▶ **SOURCE EXCERPT**:
○ ○ ○

Jetpack Dreams chronicles the colorful pop history and science of that most amazing and mysterious of machines, the jetpack. While exploring our collective fascination with flight, the tale takes readers from the first flimsy, shoulder-mounted wings to Bill Suitor’s 1984 Olympic flight in front of billions of viewers around the world; from a gruesome jetpack-driven murder in Houston in the mid-1990s to the secret laboratories and government facilities of today. Journalist Mac Montandon also explores Hollywood’s fascination with the subject, from the 1949 serial King of the Rocket Men to Lost in Space , The Jetsons and The Rocketeer to the cultural jetpack phenomenon represented by Buck Rogers, James Bond, and Boba Fett. He travels the world to meet jetpack enthusiasts who are readying their own personal flying machines for takeoff. Ultimately, it’s the search for an answer to two simple Where is the jetpack that was promised to him, and to all of us, years ago? And if it’s out there, can he catch a ride?
Mac Montandon has written for the New York Times, New York, Details, and Spin, among others. He is the editor of Innocent When You Dream: The Tom Waits Reader, and founding editor of The Silence of the City (silenceofthecity.com). Mac lives in Brooklyn, New York, with his wife and two daughters.
it took me multiple tries over multiple years to finally finish this thing. so many starts and stops. while it has its engrossing moments, in the end it's too much mac montadon personal history, as told all esquire-esque longform journalism, and superfluous details about oddball hangers-on. but it's not nearly enough text or information about the science or future possibilities of the jetpack, or the space age in general. i really expected more from this, but since it was a dollar tree find and has been sitting on my shelf for over 5 years, it's not nearly the money-suck it could have been. and the steve agnew/yakima connection was fun, if brief. read it if you're a jetpack dreamer or midcentury futurism aficionado, but dont' expect anything earth shattering (or sound barrier breaking, or space-time reconfiguring, or...)

○ ○ ○

▶ **LISTED ENTRIES**:
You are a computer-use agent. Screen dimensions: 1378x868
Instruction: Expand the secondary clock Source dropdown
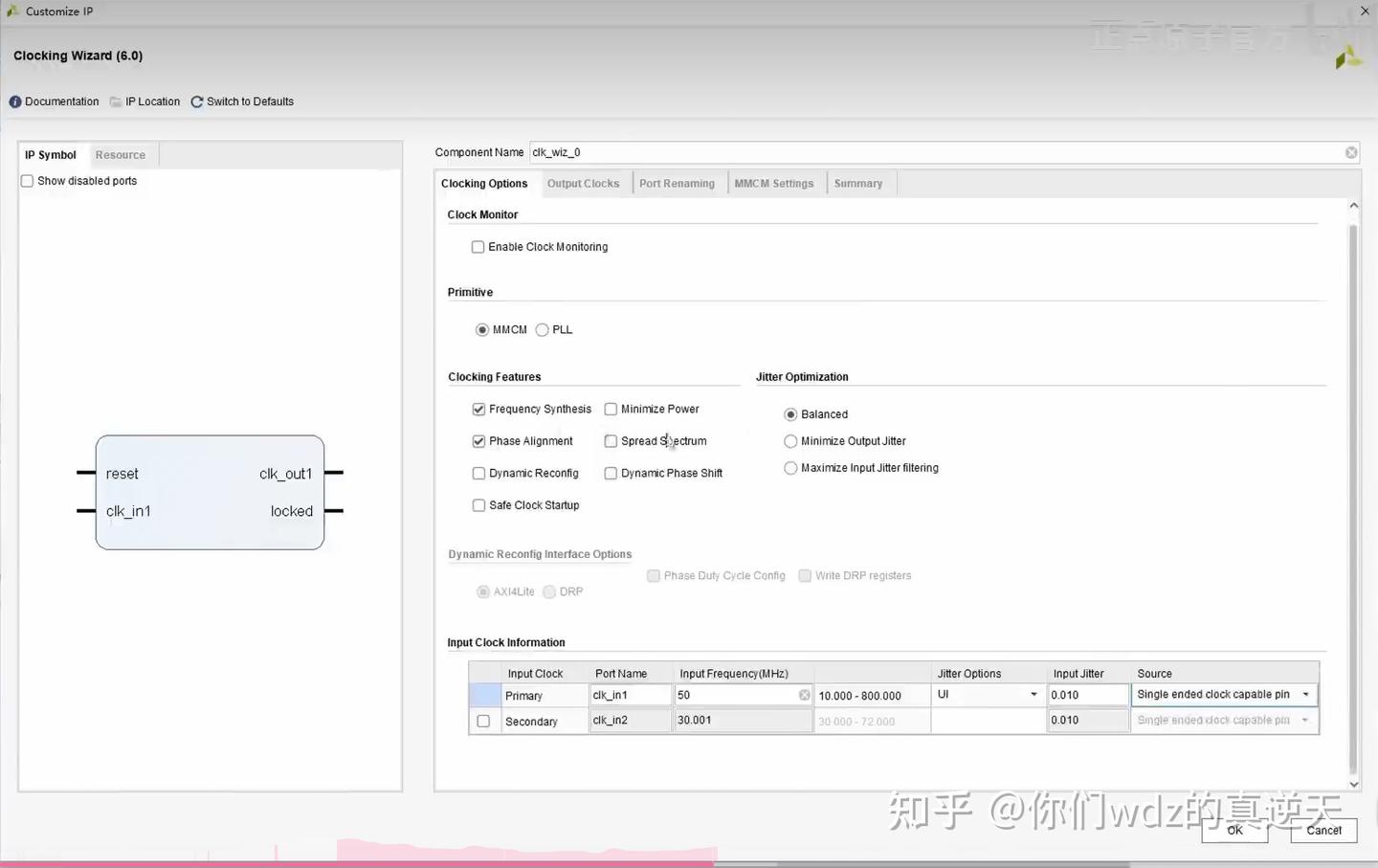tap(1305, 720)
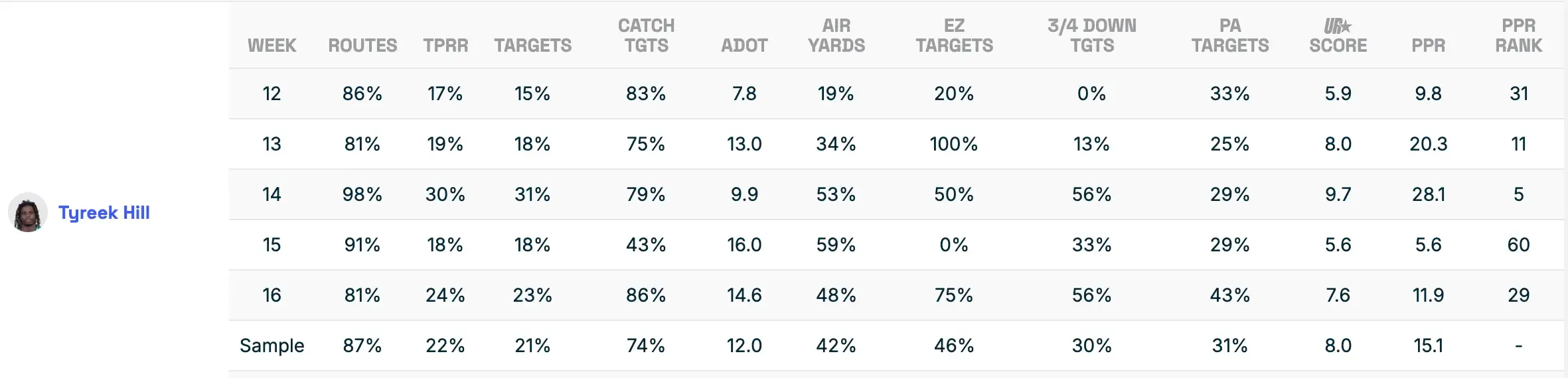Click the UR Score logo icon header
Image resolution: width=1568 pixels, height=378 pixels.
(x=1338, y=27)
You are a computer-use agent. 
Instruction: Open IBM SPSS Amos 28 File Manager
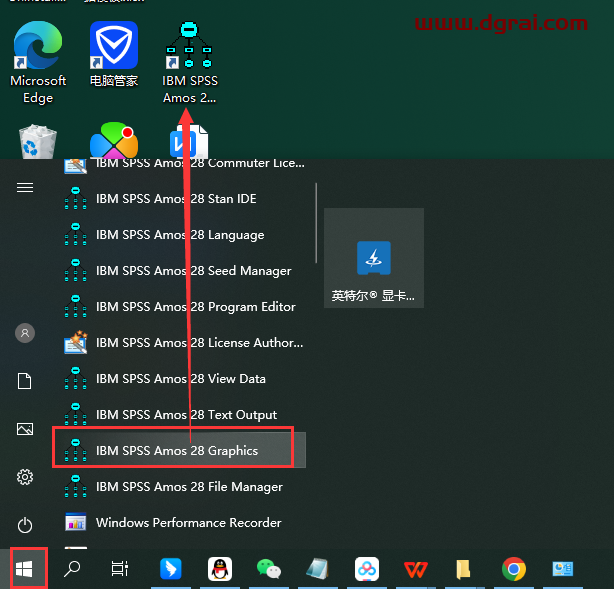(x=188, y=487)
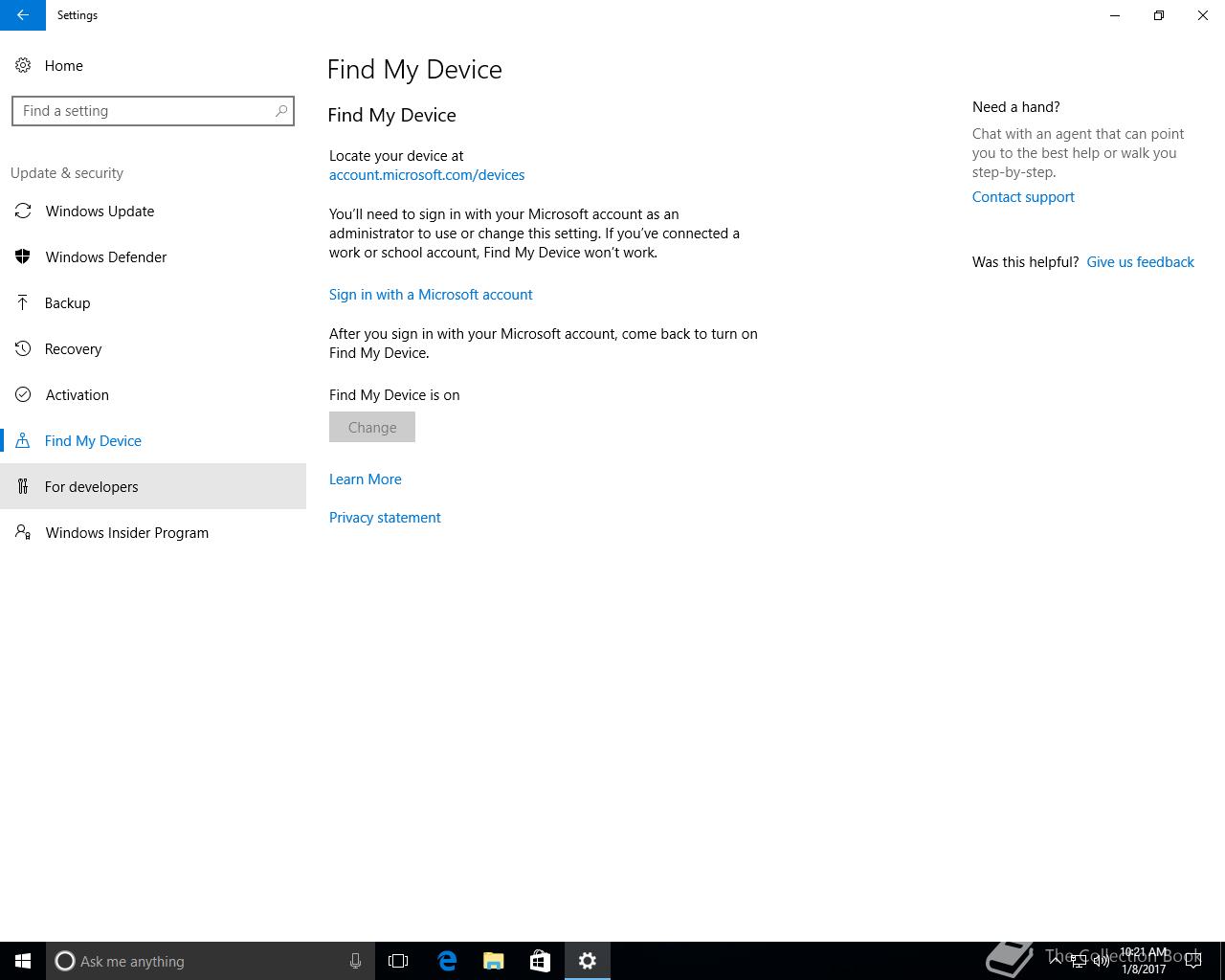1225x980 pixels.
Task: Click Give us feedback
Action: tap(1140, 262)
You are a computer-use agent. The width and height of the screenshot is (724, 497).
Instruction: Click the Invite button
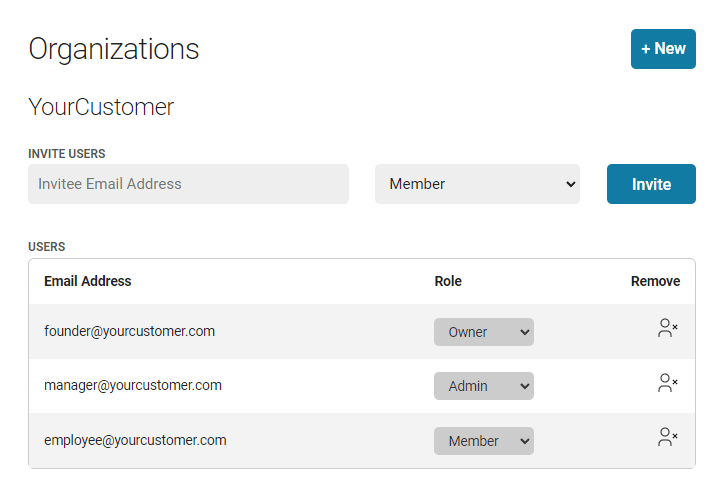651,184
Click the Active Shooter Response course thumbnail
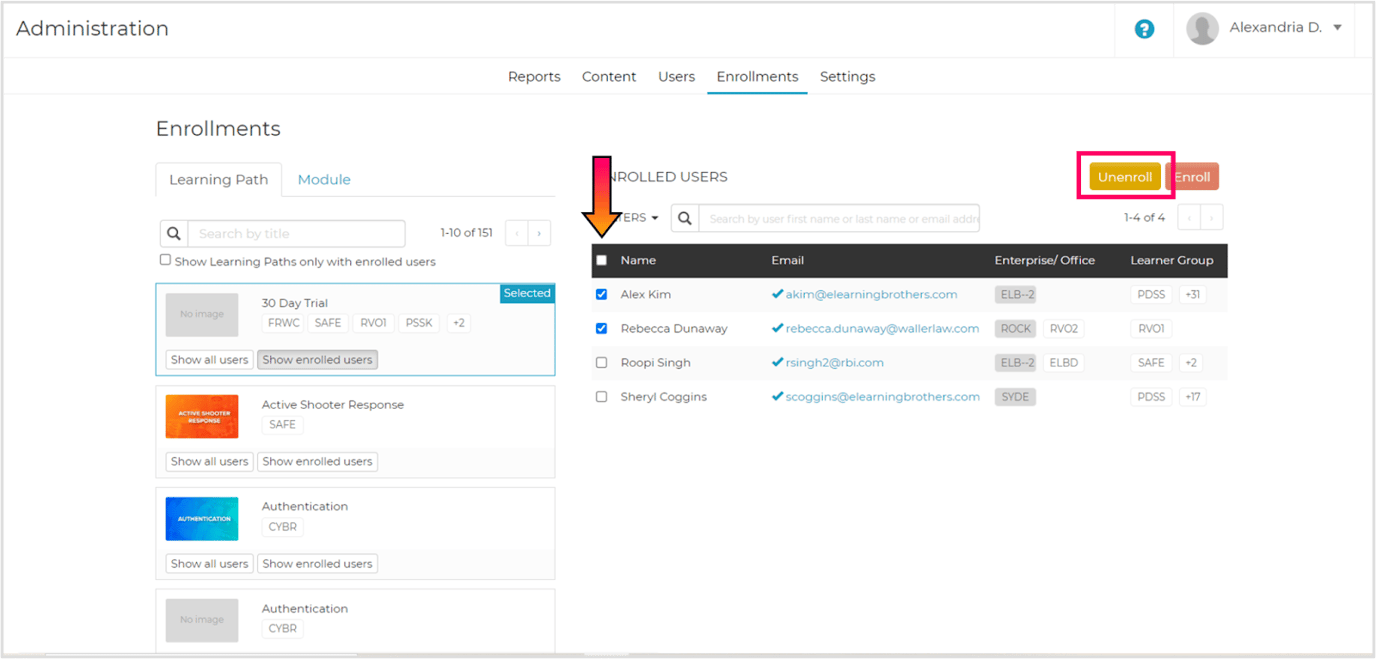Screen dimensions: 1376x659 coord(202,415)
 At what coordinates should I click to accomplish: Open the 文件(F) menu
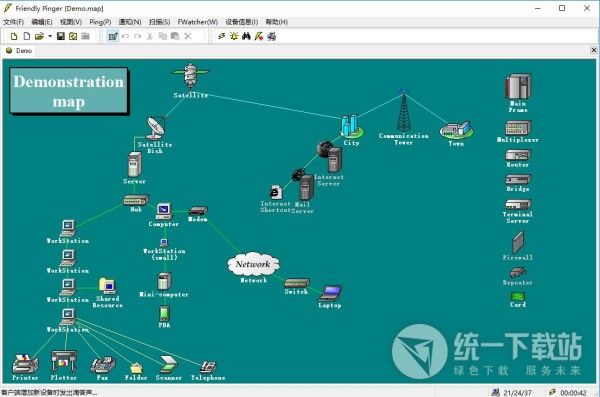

○ ○ ○

▶ **THE PROBLEM**:
Continue the passage about the book Jetpack Dreams, picking up after its final sentence.

▶ **EXERCISE RESULT**:
Pretty fun little book following the author's search for jetpacks (rocket belts, mostly.) Their history, their science, why they won't really work for general use. Mostly, though, this is a celebration of the wacky people who are attracted to jetpacks, their different approaches to building them, and their successes and failures.
I.5. I'm the generation that grew up "knowing" that jetpacks were as inevitable as the three-day work week and lunar colonies. Montandon looks at the history of the tech, the long fictional history (including James Bond, The Rocketeer and Buck Rogers) and the problems with making it an everyday reality (it has to be light enough to wear, yet hold enough fuel for long flights). Unfortunately that's maybe a quarter of the book. Montandon suffers from the delusion we'll be as interested in him researching the subject as in the topic itself. We get details of his road trips to meet various inventors (he must have written off a lot of travel on his expense account), stories of his friends, his meetings with various guys working on jetpacks today ... I skimmed two thirds of the book. Won't be keeping this one on my shelves.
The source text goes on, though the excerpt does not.